START Document extract

# Adapting on the fly based on how the shot is turning out



## tripleshot (Jun 3, 2020)

I'm still getting to grips with my grinder (trying single dosing with Ceado E37S with a modification). I'm getting there but grind consistency is still a bit inconsistent so the shot sometimes ends being way fast (38g in 22s) or way too slow (I've had 38g in 1 minute once).

Now, achieving grind consistency single dosing on a non SD grinder is a separate issue which is best discussed in another thread. What I want to ask is, when have a target recipe in mind and you pull the lever and you can tell right away that it's going to be either way too fast or way too slow *for that intended recipe*, what do you do? Do you course correct it at all? Do you stick to the intended ratio regardless of how long the shot takes (20s or 60s)? How do you make the best of the situation when it hasn't quite gone to plan?

A couple of times when I noticed the shot was going to be too slow for a 1:2 ratio I decided to pull a ristretto instead. Other times when the shot was being fast, I sometimes also let the shot run longer to a 1:25 or even 1:3 ratio so I could get that in 30s. For a newbie home barista it's interesting to taste all these not-quite-what-I-planned as it gives me opportunities to taste more and figure out what I like and don't like. For example, I have realised I prefer over-extracted shots to under-extracted shots, neither is as good as a properly extracted coffee, but with milk, over extracted just tastes better -- I use Red Brick beans).

I really don't like waste and I'd like to be able to make decisions and adapt on the fly based on how the shot is turning out.


----------



## siliconslave (Feb 18, 2020)

It depends on how badly its gone and what sort of mood i'm in. Its its way out I might give it a try (how else are you going to find out that the beans make a mean ristretto or lungo), bin it and start again. If its just a bit out i'll power through 

Either way i'm then adjusting the grinder immediately to what I think it should be for the next shot.


----------



## El carajillo (Mar 16, 2013)

Are you clearing the grinder of the coffee left in the grind chamber or making an adjustment and using the remaining coffee ?


----------



## tripleshot (Jun 3, 2020)

I would imagine that if you don't clear the chamber the next shot will be a bit mixed.

How does roast play a part in the decision making? If it's a dark roast and it's too fast then increasing the brew ratio and letting the shot run more is going to make it worse (as I understand it, darker roasts suit shorter drinks).


----------



## siliconslave (Feb 18, 2020)

Yes, as theres a bit of retention in my mignon i'm clearing a little before each shot anyway.

Personally i try and keep the time constant and then vary the grind, if its not even hitting 1:1 in time then (unless i'm in a real rush) I doubt its going to be worth running it to 1:2


----------

END Document extract
START Listing

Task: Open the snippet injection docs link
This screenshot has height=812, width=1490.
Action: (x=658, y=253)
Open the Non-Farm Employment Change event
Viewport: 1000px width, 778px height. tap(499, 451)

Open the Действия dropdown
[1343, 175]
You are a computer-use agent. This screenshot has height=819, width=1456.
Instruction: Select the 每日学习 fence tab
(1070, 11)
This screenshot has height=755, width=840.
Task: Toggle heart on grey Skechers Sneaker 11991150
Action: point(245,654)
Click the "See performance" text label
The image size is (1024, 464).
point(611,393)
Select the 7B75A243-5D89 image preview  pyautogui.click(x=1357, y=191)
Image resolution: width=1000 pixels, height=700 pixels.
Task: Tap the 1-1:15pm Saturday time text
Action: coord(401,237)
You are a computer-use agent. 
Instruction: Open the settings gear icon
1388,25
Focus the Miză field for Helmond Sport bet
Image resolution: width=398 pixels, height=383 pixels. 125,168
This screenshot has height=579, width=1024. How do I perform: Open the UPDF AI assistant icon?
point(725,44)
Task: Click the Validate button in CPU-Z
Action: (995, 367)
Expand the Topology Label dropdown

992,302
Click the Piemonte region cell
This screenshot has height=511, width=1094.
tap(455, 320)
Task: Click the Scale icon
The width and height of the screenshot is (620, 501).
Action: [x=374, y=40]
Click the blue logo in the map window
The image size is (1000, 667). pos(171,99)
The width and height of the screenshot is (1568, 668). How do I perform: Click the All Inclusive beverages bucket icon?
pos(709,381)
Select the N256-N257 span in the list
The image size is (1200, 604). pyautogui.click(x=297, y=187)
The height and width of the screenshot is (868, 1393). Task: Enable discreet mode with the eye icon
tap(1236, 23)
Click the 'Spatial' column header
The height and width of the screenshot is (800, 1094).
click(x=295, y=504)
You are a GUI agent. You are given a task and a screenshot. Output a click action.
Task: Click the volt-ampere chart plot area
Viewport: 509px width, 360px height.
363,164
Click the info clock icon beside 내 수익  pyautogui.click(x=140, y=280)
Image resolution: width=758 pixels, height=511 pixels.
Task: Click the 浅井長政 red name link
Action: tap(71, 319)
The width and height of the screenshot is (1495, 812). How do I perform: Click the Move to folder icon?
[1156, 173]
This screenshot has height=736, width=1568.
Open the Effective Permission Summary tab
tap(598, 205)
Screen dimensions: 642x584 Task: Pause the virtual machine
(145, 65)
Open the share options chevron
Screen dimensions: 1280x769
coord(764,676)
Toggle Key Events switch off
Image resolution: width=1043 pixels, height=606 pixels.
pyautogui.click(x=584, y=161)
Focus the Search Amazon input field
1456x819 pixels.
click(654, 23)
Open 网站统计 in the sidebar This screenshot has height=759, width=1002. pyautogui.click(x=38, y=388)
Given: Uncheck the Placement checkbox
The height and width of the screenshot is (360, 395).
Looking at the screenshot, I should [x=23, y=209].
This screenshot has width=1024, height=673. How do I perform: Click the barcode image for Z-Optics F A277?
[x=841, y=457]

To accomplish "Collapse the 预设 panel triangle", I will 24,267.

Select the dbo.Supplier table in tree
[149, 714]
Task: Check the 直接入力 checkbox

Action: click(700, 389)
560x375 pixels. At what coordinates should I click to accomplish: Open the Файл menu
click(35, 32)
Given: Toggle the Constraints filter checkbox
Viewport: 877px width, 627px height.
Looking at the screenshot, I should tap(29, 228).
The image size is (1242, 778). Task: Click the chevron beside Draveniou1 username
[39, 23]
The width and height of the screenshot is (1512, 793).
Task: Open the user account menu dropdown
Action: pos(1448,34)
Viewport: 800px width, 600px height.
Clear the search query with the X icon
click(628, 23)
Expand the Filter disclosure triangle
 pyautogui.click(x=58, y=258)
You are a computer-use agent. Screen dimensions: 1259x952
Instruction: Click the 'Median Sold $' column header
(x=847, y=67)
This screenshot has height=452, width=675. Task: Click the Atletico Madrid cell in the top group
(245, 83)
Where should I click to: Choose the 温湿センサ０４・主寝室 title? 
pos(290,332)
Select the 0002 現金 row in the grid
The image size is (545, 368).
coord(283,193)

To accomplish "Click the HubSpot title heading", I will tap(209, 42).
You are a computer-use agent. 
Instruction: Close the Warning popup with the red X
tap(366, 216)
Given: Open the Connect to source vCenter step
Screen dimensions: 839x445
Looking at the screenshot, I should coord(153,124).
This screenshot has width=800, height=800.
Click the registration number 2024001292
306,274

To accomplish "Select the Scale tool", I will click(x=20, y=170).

END Listing

### Problems to solve
1. In the espresso thread, which grinder does the opening poster use for single dosing?
2. Summarize the espresso thread in two sentences.
3. Return the stretch of the espresso thread from "Are you clearing" through "a bit mixed.", copied word for word.
The rows are separate material unrelated to the espresso thread.

### Solved tasks
1. A Ceado E37S with a modification.

2. A newcomer single dosing on a modified Ceado E37S gets inconsistent shot times and asks how others adapt when a shot is clearly running far too fast or too slow for the intended recipe. The newcomer has sometimes pulled a ristretto or let a fast shot run to a longer ratio, while a reply says it depends on how far off the shot is, adjusts the grinder right away for the next shot, and prefers keeping time constant while varying the grind.

3.
Are you clearing the grinder of the coffee left in the grind chamber or making an adjustment and using the remaining coffee ?


----------



## tripleshot (Jun 3, 2020)

I would imagine that if you don't clear the chamber the next shot will be a bit mixed.